**Stored data entries:**
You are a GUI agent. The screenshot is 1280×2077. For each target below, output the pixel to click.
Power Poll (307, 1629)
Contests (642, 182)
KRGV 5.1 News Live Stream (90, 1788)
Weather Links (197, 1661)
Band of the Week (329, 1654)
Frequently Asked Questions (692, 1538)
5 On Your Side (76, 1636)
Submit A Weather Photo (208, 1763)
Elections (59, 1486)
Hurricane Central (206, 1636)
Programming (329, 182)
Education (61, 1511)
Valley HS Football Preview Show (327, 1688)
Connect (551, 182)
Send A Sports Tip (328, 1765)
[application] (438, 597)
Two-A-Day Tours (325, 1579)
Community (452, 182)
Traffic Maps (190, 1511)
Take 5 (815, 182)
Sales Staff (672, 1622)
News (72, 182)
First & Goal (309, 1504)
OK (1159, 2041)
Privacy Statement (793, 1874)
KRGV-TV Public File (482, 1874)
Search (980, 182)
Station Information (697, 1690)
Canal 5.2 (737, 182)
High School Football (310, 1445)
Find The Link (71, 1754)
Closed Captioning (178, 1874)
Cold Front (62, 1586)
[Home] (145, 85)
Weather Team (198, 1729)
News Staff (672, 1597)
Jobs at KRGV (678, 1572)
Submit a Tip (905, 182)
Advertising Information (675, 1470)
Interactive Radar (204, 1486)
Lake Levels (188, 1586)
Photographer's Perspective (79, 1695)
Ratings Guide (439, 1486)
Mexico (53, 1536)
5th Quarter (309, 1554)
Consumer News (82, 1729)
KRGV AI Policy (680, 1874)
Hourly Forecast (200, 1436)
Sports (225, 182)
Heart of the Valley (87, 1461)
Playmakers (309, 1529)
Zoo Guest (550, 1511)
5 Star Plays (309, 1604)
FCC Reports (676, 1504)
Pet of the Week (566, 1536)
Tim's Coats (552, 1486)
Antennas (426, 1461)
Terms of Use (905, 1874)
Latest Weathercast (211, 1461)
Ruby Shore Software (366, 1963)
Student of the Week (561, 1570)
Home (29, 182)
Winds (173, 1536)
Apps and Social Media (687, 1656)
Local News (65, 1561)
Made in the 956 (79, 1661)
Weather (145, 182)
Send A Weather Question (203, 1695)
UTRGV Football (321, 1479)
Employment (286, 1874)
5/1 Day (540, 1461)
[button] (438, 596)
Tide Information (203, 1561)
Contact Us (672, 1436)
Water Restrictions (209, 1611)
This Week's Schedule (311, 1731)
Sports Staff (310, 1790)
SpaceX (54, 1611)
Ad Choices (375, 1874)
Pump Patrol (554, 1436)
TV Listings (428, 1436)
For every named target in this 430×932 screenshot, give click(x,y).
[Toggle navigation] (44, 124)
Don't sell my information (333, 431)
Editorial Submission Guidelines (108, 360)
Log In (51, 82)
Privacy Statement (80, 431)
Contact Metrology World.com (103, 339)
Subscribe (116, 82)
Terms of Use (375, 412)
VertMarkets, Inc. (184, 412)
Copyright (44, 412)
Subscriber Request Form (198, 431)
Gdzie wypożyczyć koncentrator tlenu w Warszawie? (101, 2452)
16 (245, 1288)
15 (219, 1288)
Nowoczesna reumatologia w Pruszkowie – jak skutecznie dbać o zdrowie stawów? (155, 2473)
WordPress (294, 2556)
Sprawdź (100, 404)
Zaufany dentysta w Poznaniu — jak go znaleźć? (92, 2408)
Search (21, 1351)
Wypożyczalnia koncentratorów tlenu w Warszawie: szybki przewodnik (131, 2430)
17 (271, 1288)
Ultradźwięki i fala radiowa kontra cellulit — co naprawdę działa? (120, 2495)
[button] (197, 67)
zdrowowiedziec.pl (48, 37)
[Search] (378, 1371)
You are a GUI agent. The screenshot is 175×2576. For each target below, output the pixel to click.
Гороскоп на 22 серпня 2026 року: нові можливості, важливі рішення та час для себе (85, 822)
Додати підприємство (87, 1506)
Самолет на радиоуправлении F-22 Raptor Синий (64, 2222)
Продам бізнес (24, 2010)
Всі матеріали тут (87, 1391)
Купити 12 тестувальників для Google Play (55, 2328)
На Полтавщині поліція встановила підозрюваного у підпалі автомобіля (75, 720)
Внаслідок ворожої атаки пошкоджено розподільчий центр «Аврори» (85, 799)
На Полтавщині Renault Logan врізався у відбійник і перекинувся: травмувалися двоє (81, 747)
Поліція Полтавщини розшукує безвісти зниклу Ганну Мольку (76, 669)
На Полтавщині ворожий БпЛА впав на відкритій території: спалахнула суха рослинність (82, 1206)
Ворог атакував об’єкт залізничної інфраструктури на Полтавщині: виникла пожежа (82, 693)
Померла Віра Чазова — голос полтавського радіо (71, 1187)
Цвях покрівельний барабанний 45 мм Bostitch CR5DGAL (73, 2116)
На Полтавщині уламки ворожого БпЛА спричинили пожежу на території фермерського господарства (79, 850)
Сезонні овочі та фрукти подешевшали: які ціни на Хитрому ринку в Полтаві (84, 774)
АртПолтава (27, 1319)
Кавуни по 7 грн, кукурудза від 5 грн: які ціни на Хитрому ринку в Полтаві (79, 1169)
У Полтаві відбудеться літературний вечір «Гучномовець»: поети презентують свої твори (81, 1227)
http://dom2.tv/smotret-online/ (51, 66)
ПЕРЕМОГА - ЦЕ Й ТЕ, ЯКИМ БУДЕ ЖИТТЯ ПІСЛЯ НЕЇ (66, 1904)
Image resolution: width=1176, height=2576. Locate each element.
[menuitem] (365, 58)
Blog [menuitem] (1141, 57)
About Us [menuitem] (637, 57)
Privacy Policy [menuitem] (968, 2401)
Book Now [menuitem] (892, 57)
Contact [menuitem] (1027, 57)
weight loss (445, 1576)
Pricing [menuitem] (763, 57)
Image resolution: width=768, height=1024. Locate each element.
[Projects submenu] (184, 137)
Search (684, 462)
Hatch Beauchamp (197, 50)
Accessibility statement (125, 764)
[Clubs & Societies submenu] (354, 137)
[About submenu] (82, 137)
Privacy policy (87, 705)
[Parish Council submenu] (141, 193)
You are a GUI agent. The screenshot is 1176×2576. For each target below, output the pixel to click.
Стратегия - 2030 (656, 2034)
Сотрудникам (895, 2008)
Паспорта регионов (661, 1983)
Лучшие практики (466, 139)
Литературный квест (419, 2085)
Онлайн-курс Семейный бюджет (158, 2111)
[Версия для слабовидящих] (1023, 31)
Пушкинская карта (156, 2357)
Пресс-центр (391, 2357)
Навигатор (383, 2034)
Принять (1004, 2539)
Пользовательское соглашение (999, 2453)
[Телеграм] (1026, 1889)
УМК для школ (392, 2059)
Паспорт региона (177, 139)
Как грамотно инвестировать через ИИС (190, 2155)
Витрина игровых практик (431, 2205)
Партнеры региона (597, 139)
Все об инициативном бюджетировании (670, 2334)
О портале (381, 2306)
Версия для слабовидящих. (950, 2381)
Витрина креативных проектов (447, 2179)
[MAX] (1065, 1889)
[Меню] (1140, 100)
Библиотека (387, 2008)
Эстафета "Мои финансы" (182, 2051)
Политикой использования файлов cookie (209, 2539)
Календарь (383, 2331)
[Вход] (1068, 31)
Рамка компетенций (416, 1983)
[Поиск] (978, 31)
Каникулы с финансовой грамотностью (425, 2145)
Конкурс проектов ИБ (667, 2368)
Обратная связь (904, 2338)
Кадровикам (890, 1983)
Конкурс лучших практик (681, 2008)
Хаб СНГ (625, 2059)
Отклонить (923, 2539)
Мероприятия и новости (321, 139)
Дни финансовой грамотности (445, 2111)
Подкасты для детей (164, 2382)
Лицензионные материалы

**YOUR TASK:** Using only the entries above, output the line with "[application] (438, 597)", the line with "Send A Weather Question (203, 1695)", and all lines between them, exactly as they stand.

**OUTPUT OF THE TASK:**
[application] (438, 597)
Two-A-Day Tours (325, 1579)
Community (452, 182)
Traffic Maps (190, 1511)
Take 5 (815, 182)
Sales Staff (672, 1622)
News (72, 182)
First & Goal (309, 1504)
OK (1159, 2041)
Privacy Statement (793, 1874)
KRGV-TV Public File (482, 1874)
Search (980, 182)
Station Information (697, 1690)
Canal 5.2 (737, 182)
High School Football (310, 1445)
Find The Link (71, 1754)
Closed Captioning (178, 1874)
Cold Front (62, 1586)
[Home] (145, 85)
Weather Team (198, 1729)
News Staff (672, 1597)
Jobs at KRGV (678, 1572)
Submit a Tip (905, 182)
Advertising Information (675, 1470)
Interactive Radar (204, 1486)
Lake Levels (188, 1586)
Photographer's Perspective (79, 1695)
Ratings Guide (439, 1486)
Mexico (53, 1536)
5th Quarter (309, 1554)
Consumer News (82, 1729)
KRGV AI Policy (680, 1874)
Hourly Forecast (200, 1436)
Sports (225, 182)
Heart of the Valley (87, 1461)
Playmakers (309, 1529)
Zoo Guest (550, 1511)
5 Star Plays (309, 1604)
FCC Reports (676, 1504)
Pet of the Week (566, 1536)
Tim's Coats (552, 1486)
Antennas (426, 1461)
Terms of Use (905, 1874)
Latest Weathercast (211, 1461)
Ruby Shore Software (366, 1963)
Student of the Week (561, 1570)
Home (29, 182)
Winds (173, 1536)
Apps and Social Media (687, 1656)
Local News (65, 1561)
Made in the 956 (79, 1661)
Weather (145, 182)
Send A Weather Question (203, 1695)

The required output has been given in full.